Risk Assessment With Ultra-Low-Pass Whole-Genome Sequencing of Cell-Free DNA for Large B-Cell Lymphoma.

PURPOSE

Although deep targeted DNA sequencing of liquid biopsies has shown prognostic utility in large B-cell lymphoma (LBCL), the routine clinical adoption of these assays remains limited because of their high costs.

MATERIALS AND METHODS

Here, leveraging a well-annotated cohort encompassing both frontline and relapsed/refractory (R/R) LBCL, we profiled patient plasma samples with two complementary modalities-ultra-low-pass whole-genome sequencing (ULP-WGS) and deep targeted DNA sequencing, the former being a cost-effective method to profile large scale chromosomal abnormalities and estimate tumor burden.

RESULTS

Our findings revealed a strong association of high cell-free tumor burden by both genomic profiling modalities with established measures of tumor burden and patient survival. Notably, the associations with survival remained statistically significant after accounting for international prognostic index scoring.
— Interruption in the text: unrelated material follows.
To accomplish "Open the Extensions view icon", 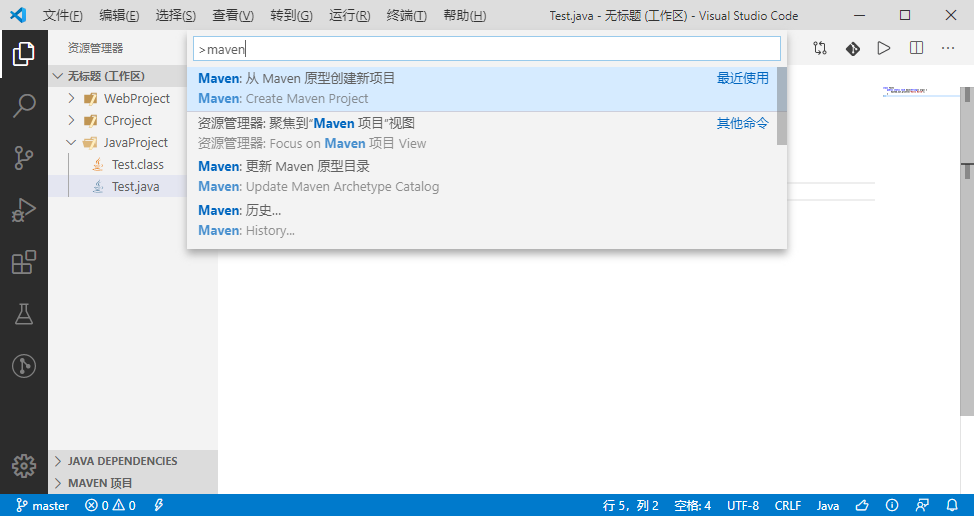I will pos(24,263).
Furthermore, we showed that del(17p) in circulating tumor DNA as detected by ULP-WGS was strongly associated with mutation status and predicted for significantly inferior outcome in frontline LBCL patients but not in patients with R/R LBCL.

CONCLUSION

Our study demonstrates that ULP-WGS can provide robust prognostic biomarkers for both frontline and R/R LBCL, highlighting its broad applicability for risk stratification.